Gale's Digital Scholar Lab is a web-based learning platform that allows students and researchers to apply natural language processing tools to create visualizations from raw text data (OCR text) in Gale's primary source collections. It does not require any programming expertise or software downloads, and Gale provides curriculum materials and sample datasets.

JSTOR's Constellate platform allows researchers to perform text analysis on JSTOR and Portico content in a secure Jupyter notebook environment. It also provides beginner and intermediate series of Jupyter notebooks for analyzing word frequencies, topic modelling, sentiment analysis, and other common text mining techniques. These notebooks are open source and make a great introduction to text mining techniques.

FAQs

What is an API? An API (application programming interface) is a method of retrieving data from the web. The website owner (e.g., New York Times, Clarivate, Twtiter) makes the information available in their databases via an API for programmers to search and extract specific information. The website owner typically provides documentation on how to use its API and how to obtain an API key (access rights to the API).

What is web scraping? Web scraping is an alternative method of retrieving data from the web where an API is unavailable. You can download entire pages or only selections of pages. It requires basic understanding of HTML, CSS and the Document Object Model.

Should I use Python or R? There is no right answer. The researcher should use the programming language he or she is most familiar with or the one most commonly used in the relevant discipline. Both are open source with large communities of practice. Most text and data analysis packages are available in both languages.

Have the texts been OCR'd? Some textual resources are born-digital (e.g., current newspapers, social media, Wikipedia); other works are digitized and converted to text by OCR (optical character recognition). The accuracy of OCR varies by resource; typically the older the text, the worse the OCR output. Texts may require OCR clean up or other pre-processing (e.g., stripping out markup tags) depending on research needs.

What type of files are available? Text files are typically provided as structured data - with different fields for author, title, date, etc. and a single field for the full-text. Output may come as XML files, JSON files, and/or .csv files depending on the vendor. These are all file types readily usable in any programming language and convertible from one to the other.

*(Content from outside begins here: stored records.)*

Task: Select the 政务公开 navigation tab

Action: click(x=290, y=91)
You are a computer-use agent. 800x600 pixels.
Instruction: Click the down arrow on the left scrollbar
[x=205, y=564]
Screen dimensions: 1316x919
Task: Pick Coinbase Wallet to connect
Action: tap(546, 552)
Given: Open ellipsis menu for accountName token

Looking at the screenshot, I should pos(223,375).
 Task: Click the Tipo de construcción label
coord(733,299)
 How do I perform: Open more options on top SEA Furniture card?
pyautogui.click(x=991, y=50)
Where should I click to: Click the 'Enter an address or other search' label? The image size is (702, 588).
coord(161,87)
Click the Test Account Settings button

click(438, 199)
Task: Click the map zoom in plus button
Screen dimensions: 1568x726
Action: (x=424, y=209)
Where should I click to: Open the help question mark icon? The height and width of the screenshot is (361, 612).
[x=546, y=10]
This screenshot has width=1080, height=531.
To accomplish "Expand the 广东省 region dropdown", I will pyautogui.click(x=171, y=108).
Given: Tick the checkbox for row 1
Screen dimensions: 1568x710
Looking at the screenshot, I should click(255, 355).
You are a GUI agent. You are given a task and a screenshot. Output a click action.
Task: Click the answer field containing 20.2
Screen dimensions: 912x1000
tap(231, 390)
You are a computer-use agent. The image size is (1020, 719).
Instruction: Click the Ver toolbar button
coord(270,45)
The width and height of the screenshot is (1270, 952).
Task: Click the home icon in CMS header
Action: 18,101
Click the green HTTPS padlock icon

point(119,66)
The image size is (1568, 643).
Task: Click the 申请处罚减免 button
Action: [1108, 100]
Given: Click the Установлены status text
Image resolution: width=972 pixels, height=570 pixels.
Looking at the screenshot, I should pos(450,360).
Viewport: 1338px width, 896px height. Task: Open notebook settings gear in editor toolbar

For materials still under copyright, output will likely be limited to results (sometimes called extracted feature sets), typically metadata, word counts, n-grams, topic models, etc. You are unlikely to be able to download full-text.

What's a Jupyter Notebook anyway? A Jupyter notebook provides an environment where you can combine human-readable narrative with computer-readable code (including R and Python) and display the results of your analysis or visualization. It allows you to document your thought process and research methods in order to produce publishable and reproducible results.